En 1992, Bettina Lobkowicz y a repris le domaine éponyme. Cette propriété, ayant appartenu à la famille de son mari avant d'être transformé en coopérative par les communistes, couvre 80 ha, dont 50 ha plantés. « Il était en très mauvais état et il a fallu réaliser de gros investissements », indique cette Suissesse originaire de Neuchâtel.
Des coûts alourdis par les catastrophes climatiques. En 2002, une crue de l'Elbe a englouti la cave. Après ce désastre, Bettina Lobkowicz a reconstruit un chai plus haut sur la berge. Malgré cela, elle a subi une nouvelle inondation cette année. Et, entre-temps, en 2011, comme tous les domaines de Bohème, elle a perdu 90 % de sa récolte suite à une gelée en mai. L'an dernier, elle a donc dû faire face à des ruptures de stock.
Vignes en terrasse. Ivan Vá a s'est trouvé dans la même situation. « Ce gel est le pire que j'ai connu », assure ce vigneron qui cultive la vigne depuis 1967 à Chrámce. Avant d'être à son compte, il a été ingénieur de la coopérative d'État de ce village situé au nord-est du pays, près de la frontière allemande. Puis en 1991, il a repris la coopérative et 1,5 ha de vignes sous le nom de domaine eské. Mais il s'est développé un peu plus loin. « Avant le communisme, il n'y avait jamais eu de vignoble à Chrámce. J'ai donc préféré planter 42 ha près de Most, à 15 km de là, sur des terroirs où la vigne avait été cultivée jusqu'au XVIIe siècle, avant la guerre de Trente Ans », raconte-t-il. Là-bas, il possède 34 ha d'un seul tenant sur un coteau et 8 ha sur des terrasses basaltiques.
Ses terres sont encépagées à 40 % en blanc (muller-thurgau, riesling, pinot gris, traminer, chardonnay et kerner) et à 60 % en rouge (Oliver Irsay, pinot noir, saint-laurent et zweigelt). « Nous envisageons d'augmenter la proportion de blancs parce que les journaux martèlent que la Bohème est une région de blancs et que la demande progresse », déclare Katerina Kreisinger, la fille d'Ivan, qui dirige désormais le domaine et produit 1 500 à 2000 hl/an. Un changement qui se fera par l'arrachage de saint-laurent et de zweigelt.
À la tête du domaine Žernosecké, Jan Kupsa voit lui aussi la demande progresser. Mais il est un peu coincé. « Depuis que nous avons intégré l'Union européenne, il est très difficile d'avoir des droits de plantation, regrette-t-il. Pour répondre à la demande, nous achetons du chardonnay et du sauvignon blanc à hauteur de 10 à 15 % de notre production. »

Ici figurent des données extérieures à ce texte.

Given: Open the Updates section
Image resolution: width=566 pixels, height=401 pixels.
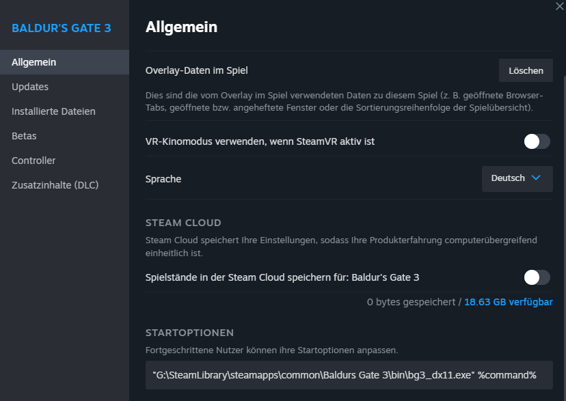Looking at the screenshot, I should [30, 87].
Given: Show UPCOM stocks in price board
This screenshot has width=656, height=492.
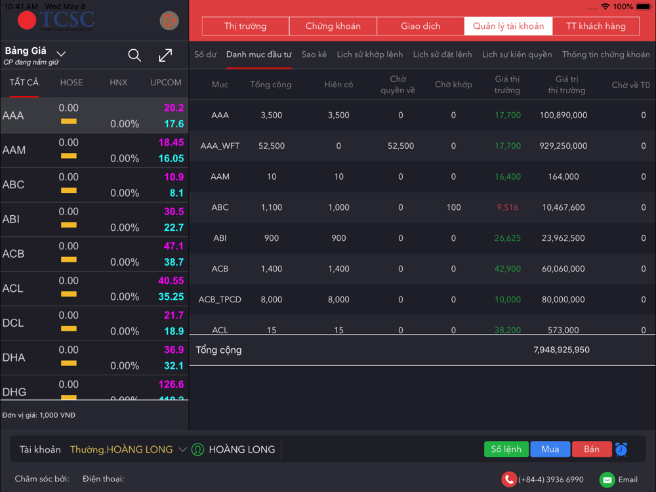Looking at the screenshot, I should (x=166, y=83).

Sa propriété se trouve dans le village viticole de Velké Žernoseky, le long de l'Elbe. Son père l'a fondée en 1994, en reprenant la cave et des terres d'une coopérative qu'il dirigeait. Aujourd'hui, elle couvre 24 ha encépagés à 80 % en blanc. Toutes les vignes sont situées sur des terrasses dominant le fleuve. « Nous produisons environ 200 000 cols par an, dont 60 % sont vendus à la propriété », détaille Jan Kupsa.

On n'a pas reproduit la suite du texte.